Unity Memory Management

Hi there,

I have a memory problem with my game. When I start the game it uses about 950-1050MB of memory (profiler AND taskmanager). The memory size increases over time. Now if I leave the App running over night, the next morning the Windows Taskmanager says my App uses 3GB of memory, the Unity Profiler however says I’d use only 1,1GB.

Unfortunately my game needs to run for at least 18h (because its used in a theme park). I’ve done multiple rounds of code optimization, trying to remove and delete references whenever possible - but nothing seems to do the trick. I call Application.LoadLevel several times a day (every hour or after every session), which reduces the memory by about 60MB.

Used Plugins (untouched):
I2 (Localization)
iTween
DebugLogger
Playmaker
SupersplinesPro

Modified Plugins:
RealisticCarControllerV2
SmartAI

Any input is appreciated.
Cheers
Lars

If memory increases while you aren’t doing anything that must men some background process is allocating new memory without releasing it.

You can check in hierarchy (in editor) if new game object are appearing constantly.
If that’s not the case it means you are holding references to variables that you aren’t using anymore. Try displaying the contents of your global variables to check for example if List<> elements keep growing.
If this doesn’t work you’ll have to go trough your code and disable parts of your code until you find the part that are allocating all that memory.

The app has an idle mode in which the app runs, just without the player (its a car simulation).
More importantly, I reload the Level every hour. I was under the impression, that if you call Application.LoadLevel does destroy every game object that is not static. When I tested that it turned out to be true. I had a static variable where I had the reference to a gameobject in. Once I call Application.LoadLevel the object is gone (cant remember the Exception, was no NullPointer though). While I do use a few static variables, every one of them get set on awake or start, which makes this the last point where I could possibly hold a reference to an object (destroyed or not). At this point (at least from my understanding) the GC must kick in and release the allocated memory.
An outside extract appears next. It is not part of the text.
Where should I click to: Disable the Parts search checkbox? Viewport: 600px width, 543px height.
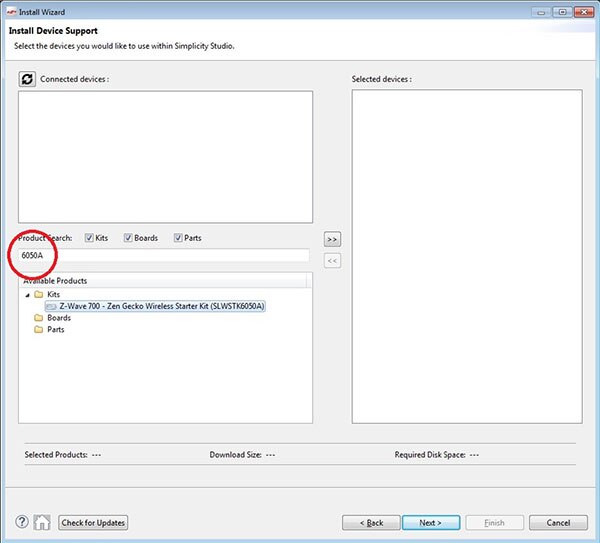(178, 238)
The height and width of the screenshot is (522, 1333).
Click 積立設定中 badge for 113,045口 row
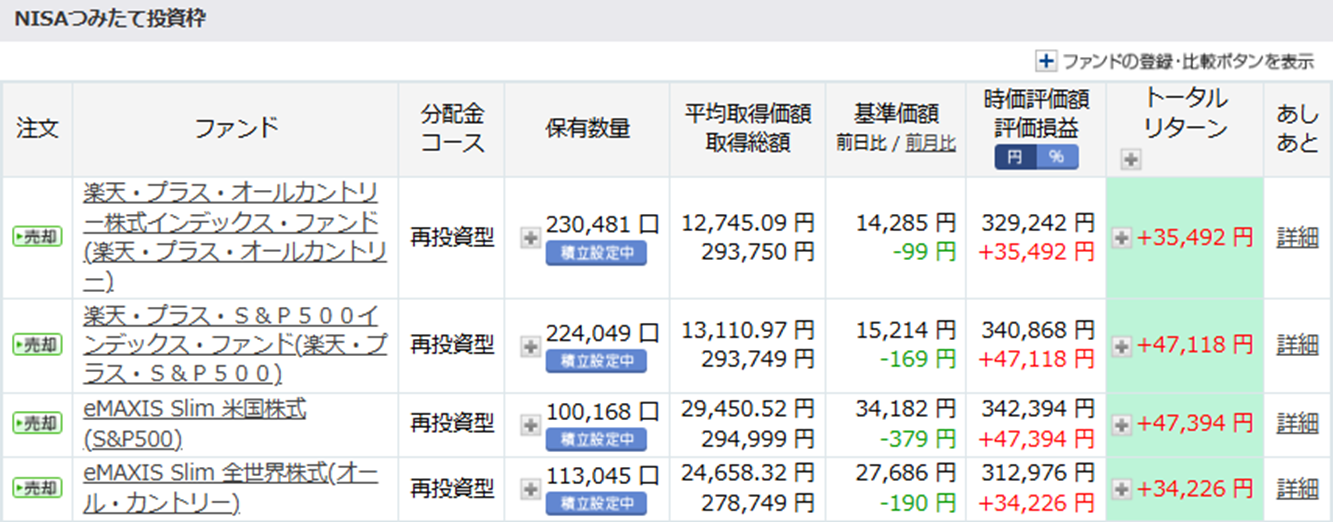tap(596, 503)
It does work to a degree (hence the 60MB drop) there still seems to be memory that the GC doesn’t release. I am not entirely sure where the problem lies, and I can’t debug properly because the Unity Profiler does not “see” that memory (which makes the profiler pretty useless for me). Why is there a difference anyway between the memory that unity says I allocated and what windows says im allocating?

When you load a level, Unity will call something like (or exactly?) Resources.UnloadUnusedAssets.
It will basically look for any stuff in memory that is not used and will unload it; this can free a large amount of memory.

There are other types of memory that may be “held” (or leaked), such as C# heap memory (allocating and holding object references) as one example.

Also, i’ve lately come across a new type of memory “leak” - in case you are creating textures and sprites at runtime, these are not freed by Unity when the object is destroyed. In that case, you have to manually destroy the texture object.

You can see the exact details of this issue in this thread: Texture leaks when loading scenes additively - Unity Engine - Unity Discussions

Last thing (maybe i should’ve started with this one ??) is to use the built-in profiler to diagnose where your memory allocations are made and what is causing the game to use such a large amount of memory.

Could you please explain what do you mean with that, liortal? Do you mean that, even doing “GameObject.Destroy ((Texture2D)myTexture);” is not enough?

All the best!

@jlupianez_freedom calling Destroy is enough. But you don’t normally destroy your textures when not using them anymore, are you?

Imagine the following code:

public static Texture2D CreateTexture(TextAsset image)
    {
        Texture2D tex = new Texture2D(1, 1, TextureFormat.RGB24, false);
        tex.wrapMode = TextureWrapMode.Clamp;

        tex.LoadImage(image.bytes);

        return tex;
    }

At runtime, this is used to construct a new Texture from an array of bytes.
When creating this texture at runtime and using it for a sprite, the memory will not be freed, even if the sprite itself is destroyed.

We encountered this since we load some scenes additively (on top of a main scene), and when destroying all of the additive scene’s sprites (by destroying the root object of the scene), these textures were not cleared.

Instead, i had to manually call Destroy on each and every Texture instance to make sure it was destroyed.